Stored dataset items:
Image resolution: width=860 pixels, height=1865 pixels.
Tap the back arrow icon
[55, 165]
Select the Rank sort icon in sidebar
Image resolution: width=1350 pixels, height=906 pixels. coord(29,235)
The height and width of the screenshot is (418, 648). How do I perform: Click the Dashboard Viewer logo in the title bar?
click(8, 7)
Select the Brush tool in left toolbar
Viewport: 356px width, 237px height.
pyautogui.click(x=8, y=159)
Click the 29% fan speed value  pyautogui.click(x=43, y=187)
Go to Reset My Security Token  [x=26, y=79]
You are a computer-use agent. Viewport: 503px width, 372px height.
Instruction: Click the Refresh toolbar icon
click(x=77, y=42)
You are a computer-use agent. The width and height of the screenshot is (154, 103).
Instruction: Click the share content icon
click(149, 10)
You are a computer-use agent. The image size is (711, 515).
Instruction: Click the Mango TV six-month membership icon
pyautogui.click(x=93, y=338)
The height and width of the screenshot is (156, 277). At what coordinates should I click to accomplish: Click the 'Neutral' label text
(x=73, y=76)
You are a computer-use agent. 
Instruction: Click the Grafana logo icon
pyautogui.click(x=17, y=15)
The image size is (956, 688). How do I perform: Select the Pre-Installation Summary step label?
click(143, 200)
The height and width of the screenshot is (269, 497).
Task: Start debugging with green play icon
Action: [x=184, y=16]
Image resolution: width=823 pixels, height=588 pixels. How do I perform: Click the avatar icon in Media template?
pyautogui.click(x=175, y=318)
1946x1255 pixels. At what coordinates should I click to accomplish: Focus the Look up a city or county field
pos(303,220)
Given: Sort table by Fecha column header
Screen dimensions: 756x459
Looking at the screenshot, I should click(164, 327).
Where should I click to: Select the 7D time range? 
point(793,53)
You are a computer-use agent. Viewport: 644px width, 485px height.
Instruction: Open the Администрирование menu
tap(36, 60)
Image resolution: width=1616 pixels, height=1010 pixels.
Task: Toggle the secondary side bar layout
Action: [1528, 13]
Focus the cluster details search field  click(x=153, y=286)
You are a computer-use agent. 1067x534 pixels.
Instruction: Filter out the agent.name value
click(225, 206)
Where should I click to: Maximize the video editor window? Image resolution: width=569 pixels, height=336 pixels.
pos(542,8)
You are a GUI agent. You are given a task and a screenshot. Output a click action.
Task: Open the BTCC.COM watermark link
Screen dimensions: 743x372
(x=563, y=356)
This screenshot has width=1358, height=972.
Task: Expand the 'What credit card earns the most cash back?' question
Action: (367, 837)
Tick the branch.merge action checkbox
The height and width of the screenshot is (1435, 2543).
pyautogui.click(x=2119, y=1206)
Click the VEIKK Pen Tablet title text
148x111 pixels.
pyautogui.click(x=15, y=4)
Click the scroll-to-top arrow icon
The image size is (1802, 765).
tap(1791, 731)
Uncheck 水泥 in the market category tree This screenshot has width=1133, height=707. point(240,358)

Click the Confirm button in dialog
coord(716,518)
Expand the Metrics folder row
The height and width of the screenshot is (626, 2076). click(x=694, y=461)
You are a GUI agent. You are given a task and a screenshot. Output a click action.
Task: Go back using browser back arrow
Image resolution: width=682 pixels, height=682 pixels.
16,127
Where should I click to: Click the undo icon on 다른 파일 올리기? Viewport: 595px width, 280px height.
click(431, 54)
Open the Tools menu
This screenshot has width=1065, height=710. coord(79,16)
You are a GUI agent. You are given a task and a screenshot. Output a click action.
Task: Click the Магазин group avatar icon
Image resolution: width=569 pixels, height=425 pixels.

**STATED TASK:** Arrange everything from the start of the records down to the line containing "Image resolution: width=1350" as a Markdown table with the columns Row and Line, numbering each line and omitting blank lines.

**TASK RESULT:**
| Row | Line |
|---|---|
| 1 | Image resolution: width=860 pixels, height=1865 pixels. |
| 2 | Tap the back arrow icon |
| 3 | [55, 165] |
| 4 | Select the Rank sort icon in sidebar |
| 5 | Image resolution: width=1350 pixels, height=906 pixels. coord(29,235) |